## START Stored data

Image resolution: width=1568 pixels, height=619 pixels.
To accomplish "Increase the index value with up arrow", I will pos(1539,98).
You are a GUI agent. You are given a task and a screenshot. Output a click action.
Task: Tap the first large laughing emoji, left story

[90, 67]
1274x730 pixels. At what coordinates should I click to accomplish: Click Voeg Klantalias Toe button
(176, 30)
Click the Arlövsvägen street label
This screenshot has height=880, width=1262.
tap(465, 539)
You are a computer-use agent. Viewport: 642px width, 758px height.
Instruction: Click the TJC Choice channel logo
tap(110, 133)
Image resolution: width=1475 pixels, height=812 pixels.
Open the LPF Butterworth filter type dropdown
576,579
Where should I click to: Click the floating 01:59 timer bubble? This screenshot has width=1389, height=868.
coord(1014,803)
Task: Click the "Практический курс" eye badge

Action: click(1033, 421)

## END Stored data

Exercise instructions: Reproduce each line of the entries above without any changes.

Task response:
Image resolution: width=1568 pixels, height=619 pixels.
To accomplish "Increase the index value with up arrow", I will pos(1539,98).
You are a GUI agent. You are given a task and a screenshot. Output a click action.
Task: Tap the first large laughing emoji, left story

[90, 67]
1274x730 pixels. At what coordinates should I click to accomplish: Click Voeg Klantalias Toe button
(176, 30)
Click the Arlövsvägen street label
This screenshot has height=880, width=1262.
tap(465, 539)
You are a computer-use agent. Viewport: 642px width, 758px height.
Instruction: Click the TJC Choice channel logo
tap(110, 133)
Image resolution: width=1475 pixels, height=812 pixels.
Open the LPF Butterworth filter type dropdown
576,579
Where should I click to: Click the floating 01:59 timer bubble? This screenshot has width=1389, height=868.
coord(1014,803)
Task: Click the "Практический курс" eye badge

Action: click(1033, 421)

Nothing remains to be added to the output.